Aim A systematic review of 43 randomised controlled trials (RCTs) concluded that single dose oral dexamethasone is effective in the treatment of croup. Dexamethasone was associated with an improved Westley score at 6 h to 12 h with an effect size of –1.0 (95% CI –1.5 to –0.6) which was significant, but was no longer significant at 24 h. To date, no RCTs have determined whether administering two doses of dexamethasone, compared with a single dose, improves outcomes in children with croup. We completed an audit to review the use of dexamethasone in children with croup.
Method Inpatient notes of 50 children admitted between 2010 and 2011 were reviewed at a district general hospital. To gauge the readmission rate, a comparative notes review was performed for attendances at the Emergency Department of a local tertiary paediatric centre (150 attendances, June–November 2014).
Results Figure 1 shows results at the district general hospital
Half of the children who required readmission had the same croup score on their first admission and their second, implying that readmission was necessary due to lack of clinical improvement. At the tertiary centre, 90% (135) patients received a dose of dexamethasone on their first presentation and 10% (15) children re-attended.

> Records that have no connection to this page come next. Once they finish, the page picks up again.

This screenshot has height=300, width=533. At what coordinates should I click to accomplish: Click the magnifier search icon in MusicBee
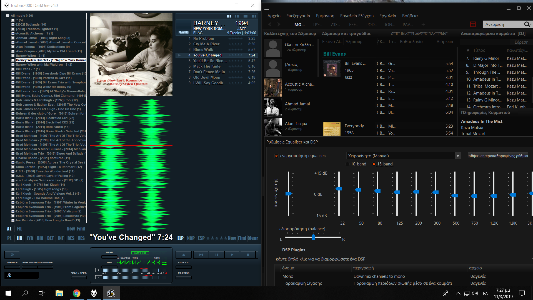(x=527, y=24)
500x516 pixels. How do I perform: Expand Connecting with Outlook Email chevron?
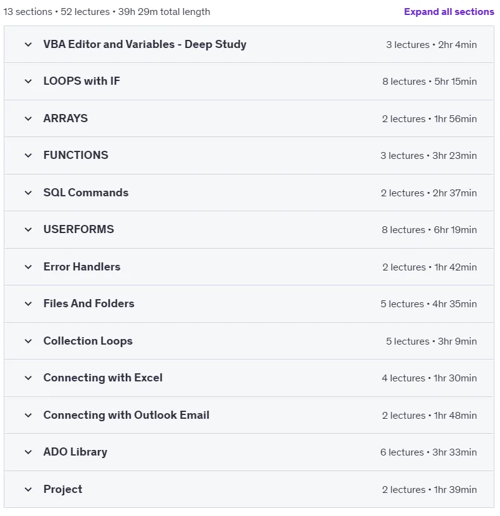(x=28, y=415)
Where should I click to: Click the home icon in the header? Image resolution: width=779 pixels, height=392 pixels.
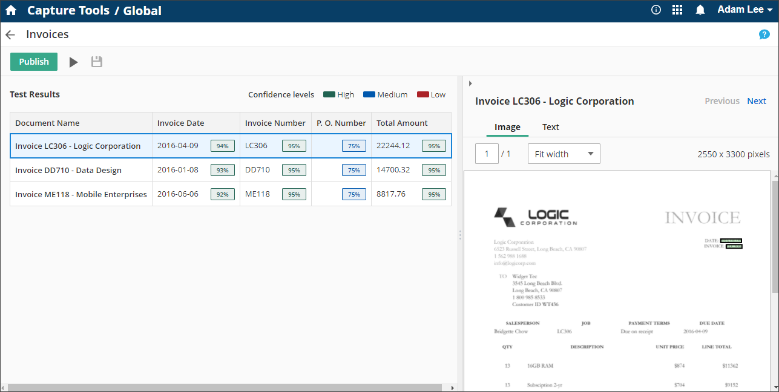(11, 10)
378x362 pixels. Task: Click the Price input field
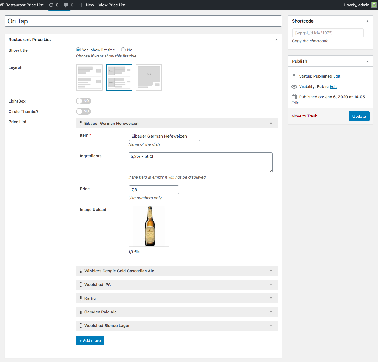click(154, 190)

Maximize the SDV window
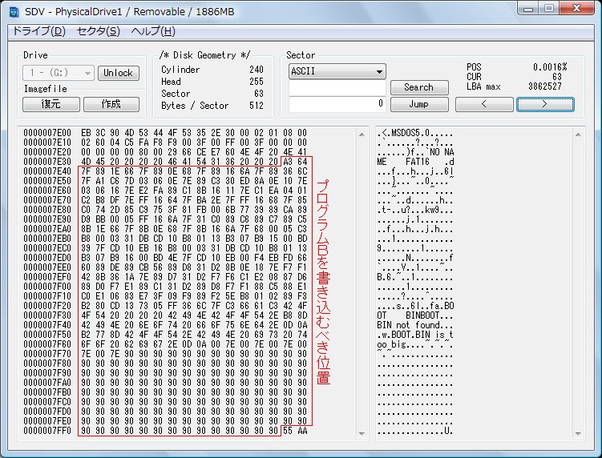[549, 8]
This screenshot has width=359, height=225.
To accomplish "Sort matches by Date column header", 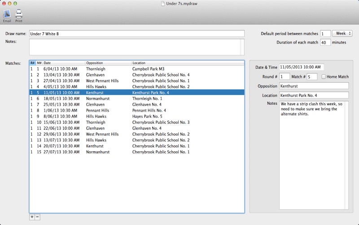I will coord(64,63).
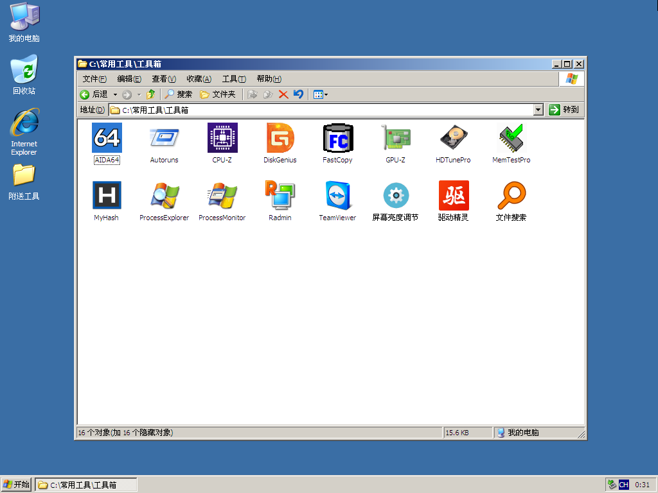
Task: Open the AIDA64 tool
Action: click(x=106, y=138)
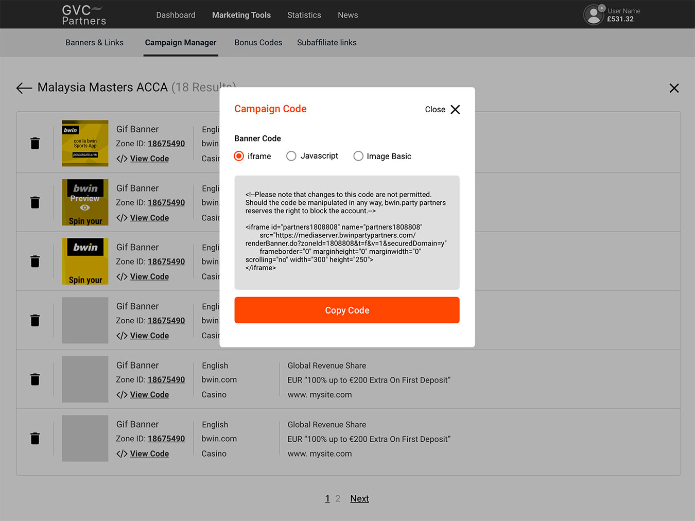
Task: Click trash icon on the last banner row
Action: pyautogui.click(x=35, y=438)
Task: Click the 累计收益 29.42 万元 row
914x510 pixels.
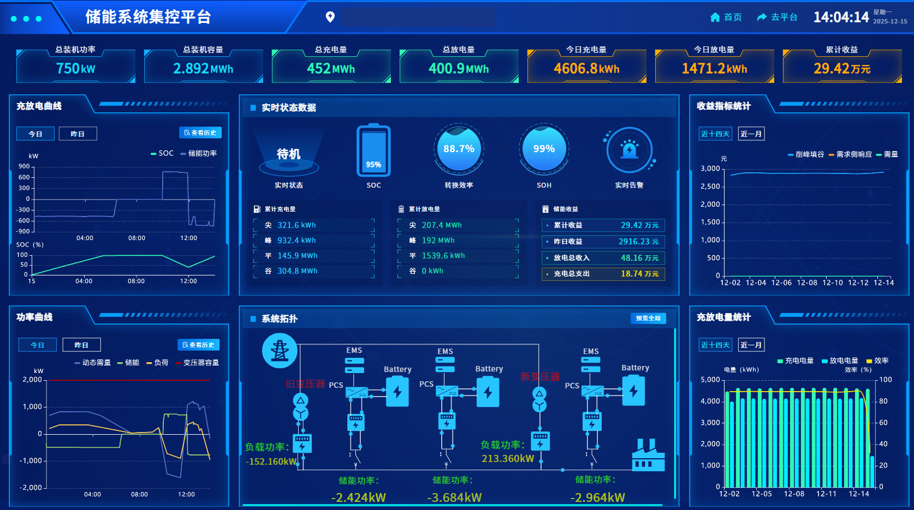Action: (x=603, y=225)
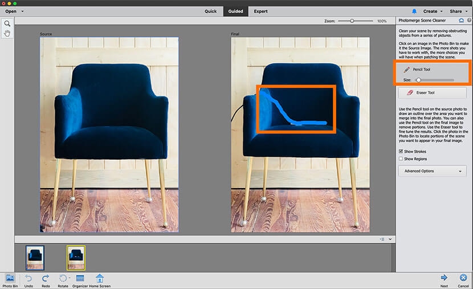This screenshot has width=473, height=289.
Task: Open the Create dropdown menu
Action: (432, 11)
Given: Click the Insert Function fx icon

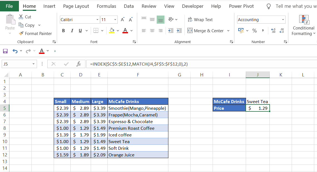Looking at the screenshot, I should click(x=78, y=64).
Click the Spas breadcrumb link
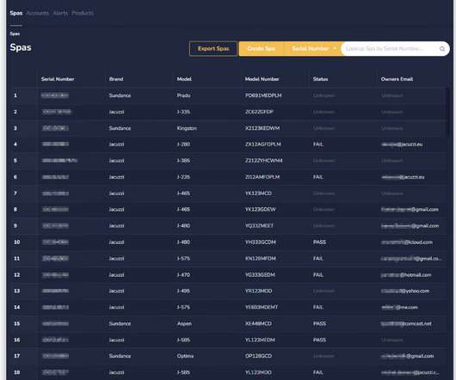456x380 pixels. point(15,34)
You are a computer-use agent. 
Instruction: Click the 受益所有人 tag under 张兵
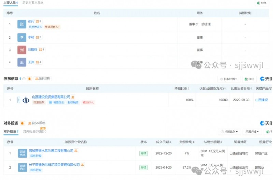[52, 27]
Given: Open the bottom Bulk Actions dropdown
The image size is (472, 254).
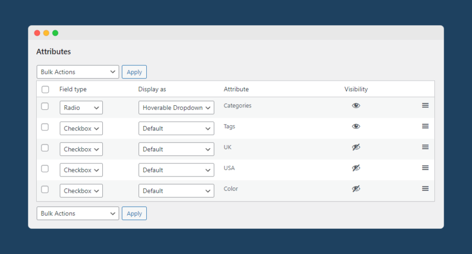Looking at the screenshot, I should point(78,213).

With 1 in 10 patients being readmitted despite one dose of dexamethasone, we conducted a regional survey of paediatricians in our deanery to assess baseline practice for multi-dose dexamethasone. The survey contained a hypothetical case scenario of a child with croup (stridor and chest wall retraction at rest) who received a dose of dexamethasone. At 12 h the patient improved with no symptoms at rest but symptoms on exertion. Respondents were given four management options, as shown in Table 1. A total of 112 responses were received, 44% from consultants.
The results demonstrate a wide variation in practice. 23% of respondents stated that their choice was based on trust guidelines, whereas 77% stated it was personal practice.
Conclusion The high readmission rate, variation in practice and lack of evidence for administering a second dose of dexamethasone in croup suggest this is a topic that would benefit from a research project.